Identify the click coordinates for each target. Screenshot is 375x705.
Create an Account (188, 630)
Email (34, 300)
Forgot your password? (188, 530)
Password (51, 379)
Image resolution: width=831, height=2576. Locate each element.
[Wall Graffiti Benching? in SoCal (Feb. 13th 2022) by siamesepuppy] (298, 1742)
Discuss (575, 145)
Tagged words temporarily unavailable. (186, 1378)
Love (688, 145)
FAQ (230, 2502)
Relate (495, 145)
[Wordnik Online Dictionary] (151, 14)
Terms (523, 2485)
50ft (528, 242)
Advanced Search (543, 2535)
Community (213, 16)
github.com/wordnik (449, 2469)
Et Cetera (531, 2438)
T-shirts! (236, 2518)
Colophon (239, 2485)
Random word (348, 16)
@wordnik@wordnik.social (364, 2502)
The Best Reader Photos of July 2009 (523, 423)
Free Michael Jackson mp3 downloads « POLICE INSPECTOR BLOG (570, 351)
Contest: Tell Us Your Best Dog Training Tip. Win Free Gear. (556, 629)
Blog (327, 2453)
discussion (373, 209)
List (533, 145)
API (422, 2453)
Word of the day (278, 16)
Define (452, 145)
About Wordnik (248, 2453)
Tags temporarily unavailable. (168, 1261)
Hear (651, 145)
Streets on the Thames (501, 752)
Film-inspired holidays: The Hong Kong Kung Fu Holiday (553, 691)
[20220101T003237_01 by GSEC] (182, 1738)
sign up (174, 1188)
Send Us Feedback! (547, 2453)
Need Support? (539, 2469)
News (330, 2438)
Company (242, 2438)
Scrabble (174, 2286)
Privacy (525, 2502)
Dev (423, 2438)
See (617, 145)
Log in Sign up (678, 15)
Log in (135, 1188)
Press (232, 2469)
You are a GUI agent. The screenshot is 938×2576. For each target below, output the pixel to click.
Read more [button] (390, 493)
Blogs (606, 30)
────────────────────────────────────────
■ YOUR OBJECTIVE: Working through the records above, copy each line in which "unavailable" is found.

■ WRITTEN SOLUTION:
Tagged words temporarily unavailable. (186, 1378)
Tags temporarily unavailable. (168, 1261)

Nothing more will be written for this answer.